(Extracted data entries)

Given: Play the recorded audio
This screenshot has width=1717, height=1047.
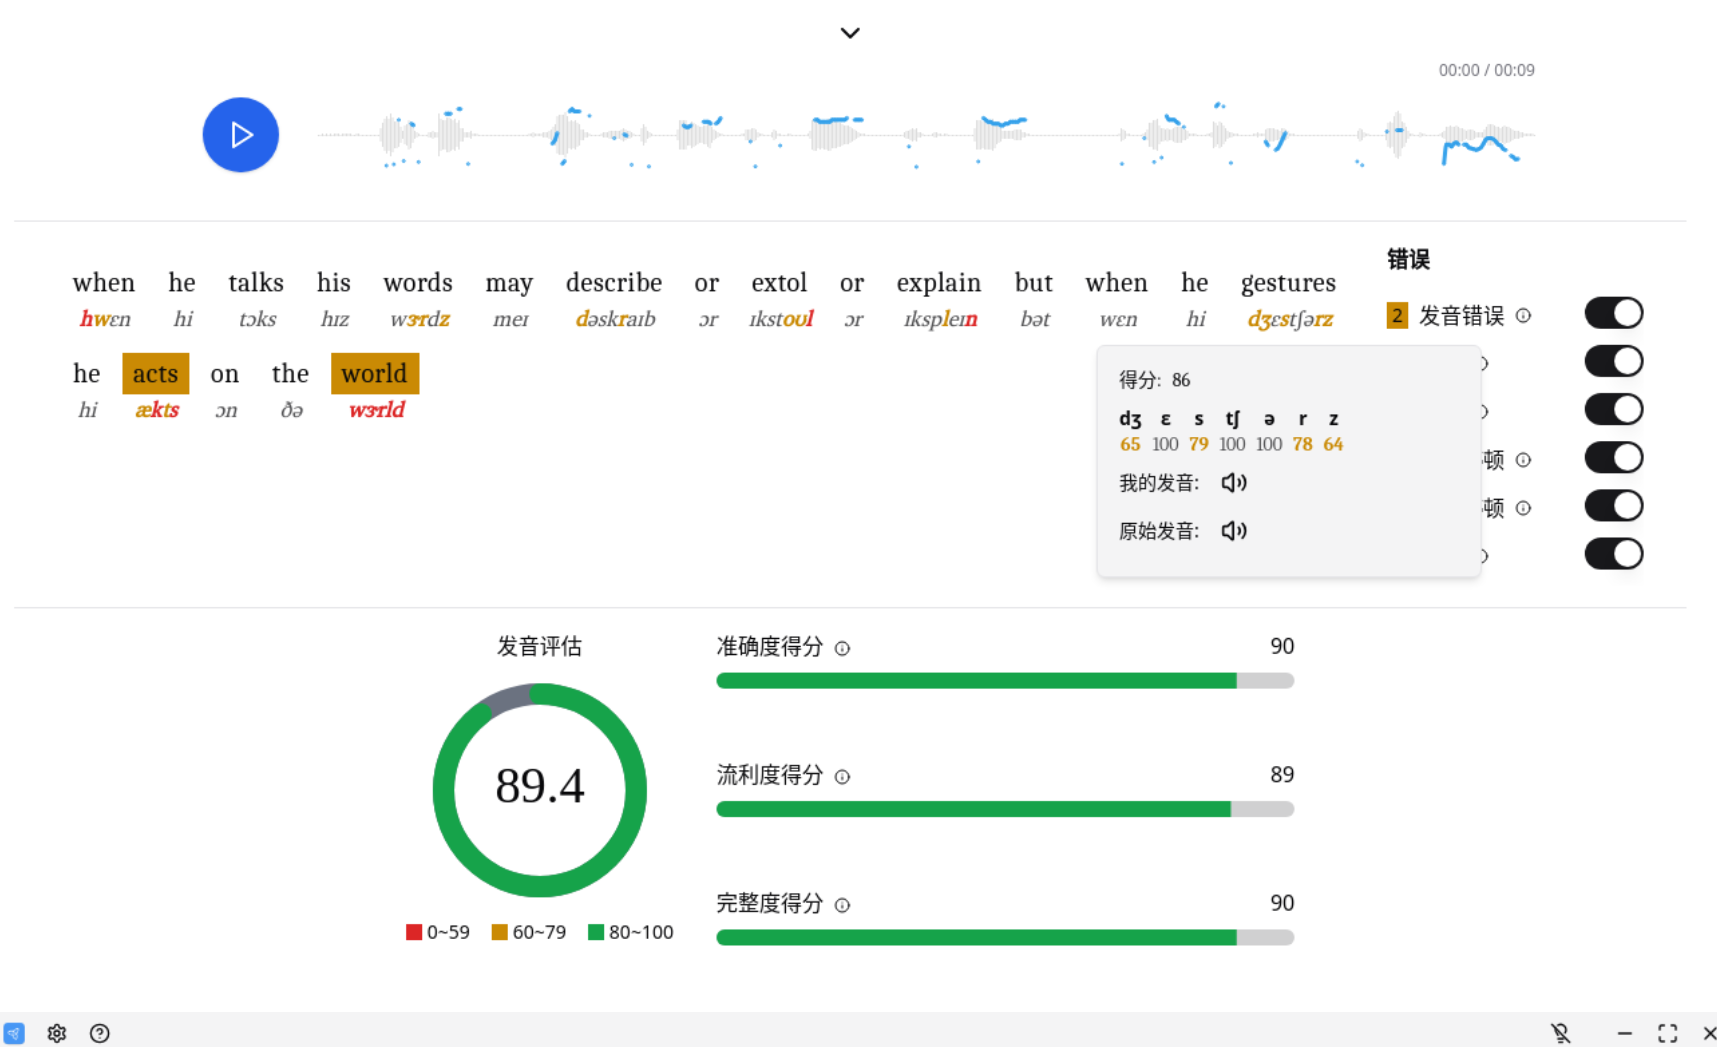Looking at the screenshot, I should [240, 135].
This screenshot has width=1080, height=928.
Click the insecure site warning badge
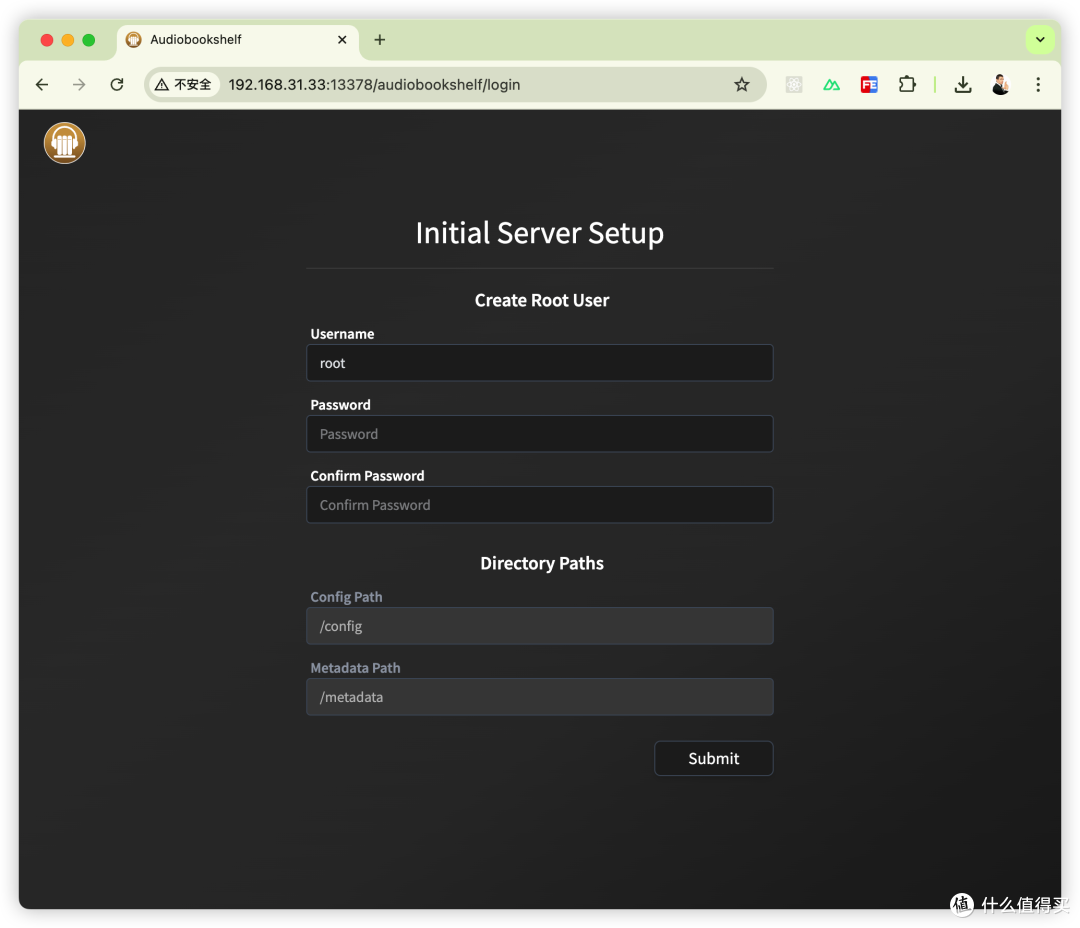(184, 85)
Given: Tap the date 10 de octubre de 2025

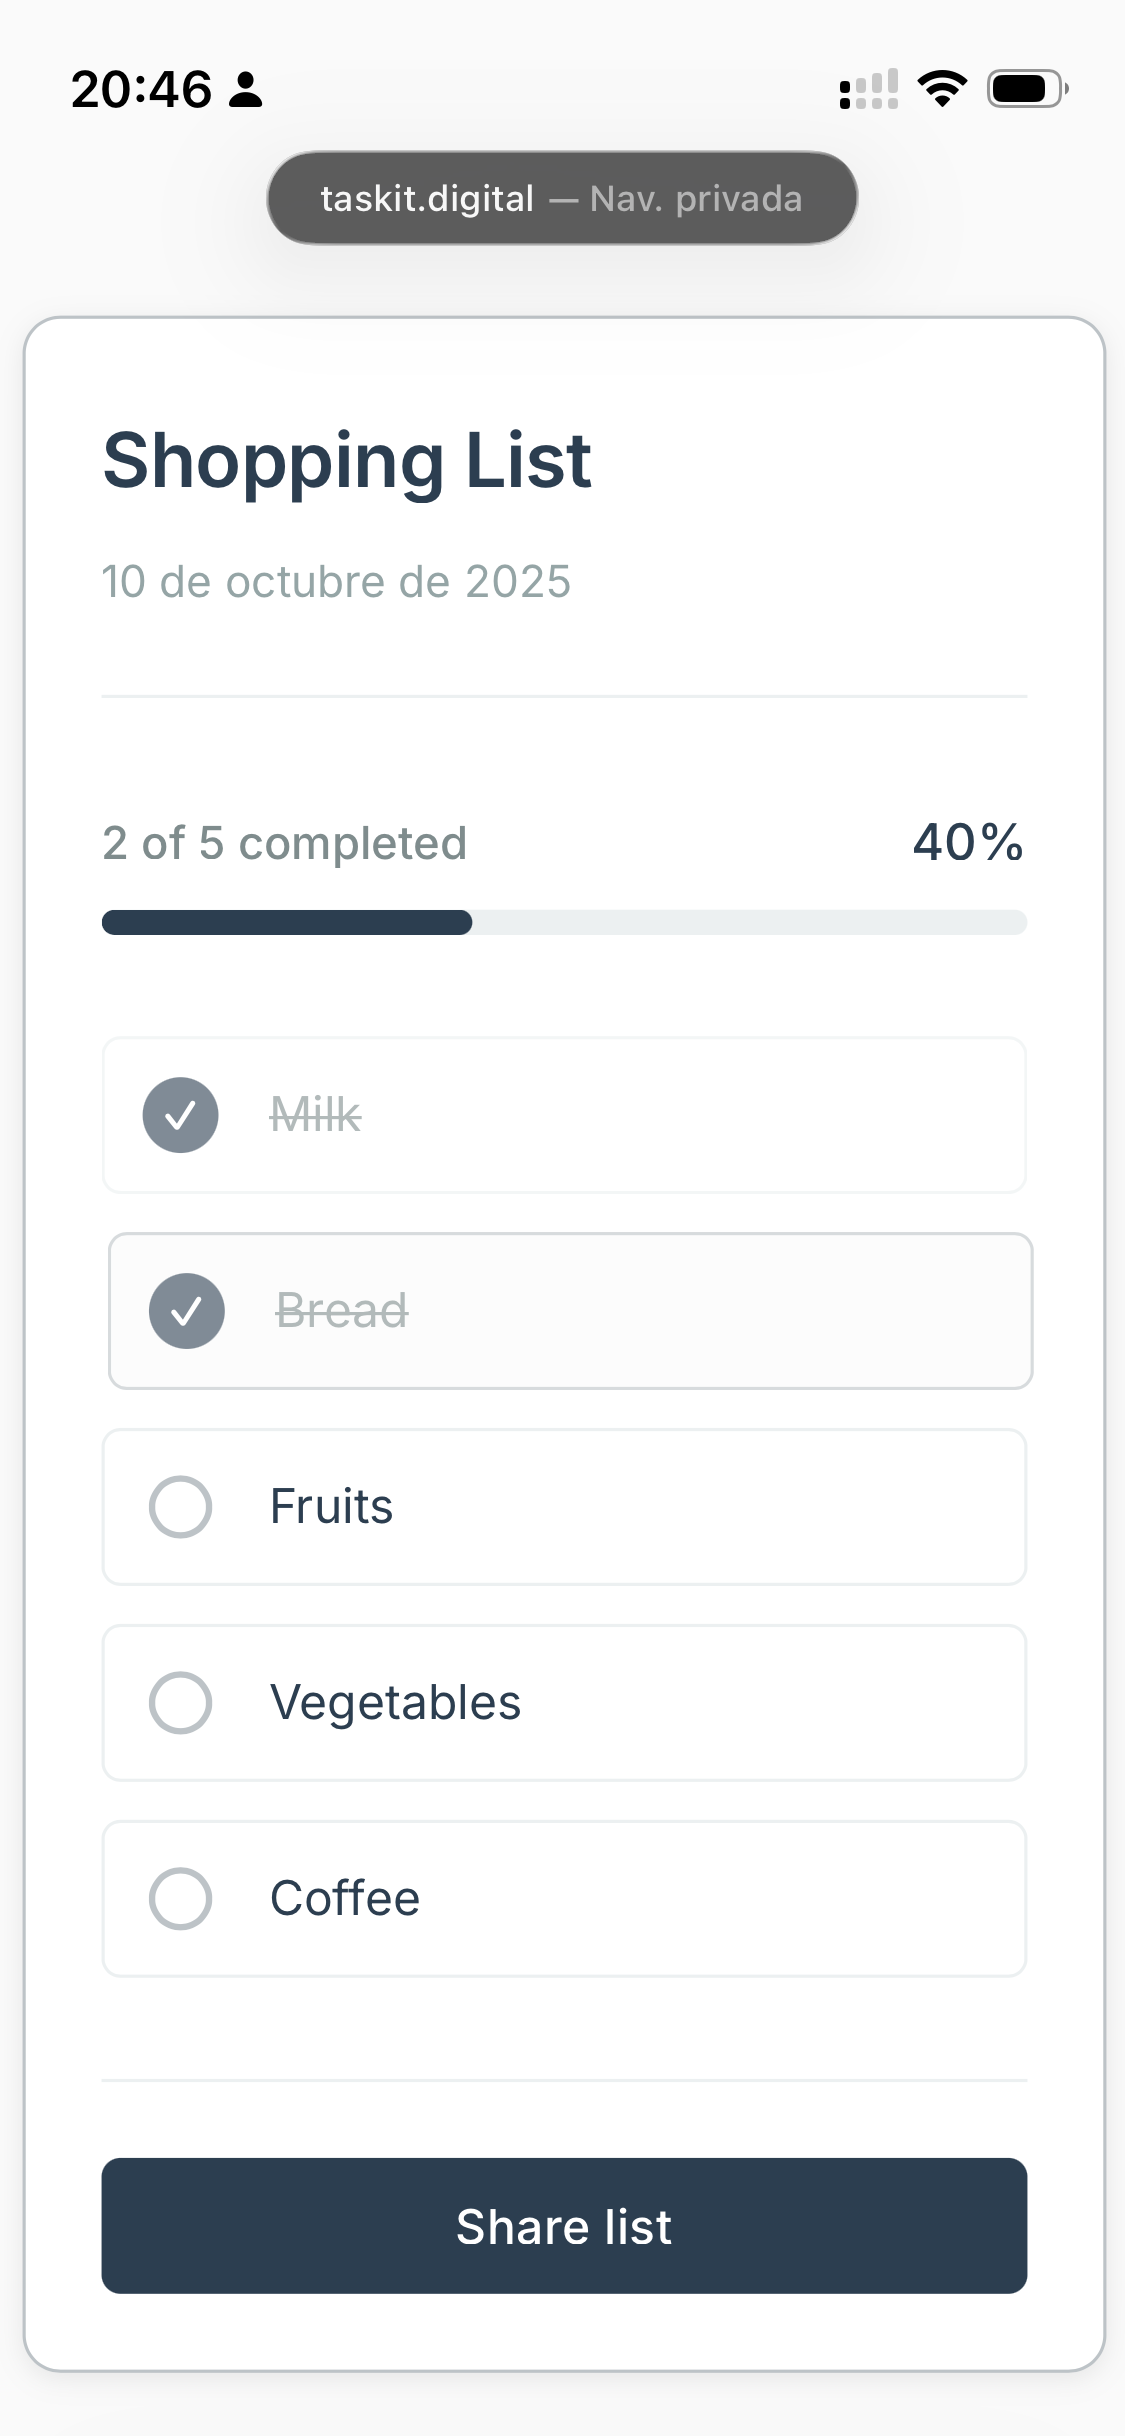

» **WHAT IS NEEDED**: Reproduce every line of the data above without changes, omitting the pictures.

» **RESULT OF THIS EXERCISE**:
Given: Play the recorded audio
This screenshot has width=1717, height=1047.
Looking at the screenshot, I should [240, 135].
This screenshot has width=1080, height=928.
Click the insecure site warning badge
(184, 85)
Given: Tap the date 10 de octubre de 2025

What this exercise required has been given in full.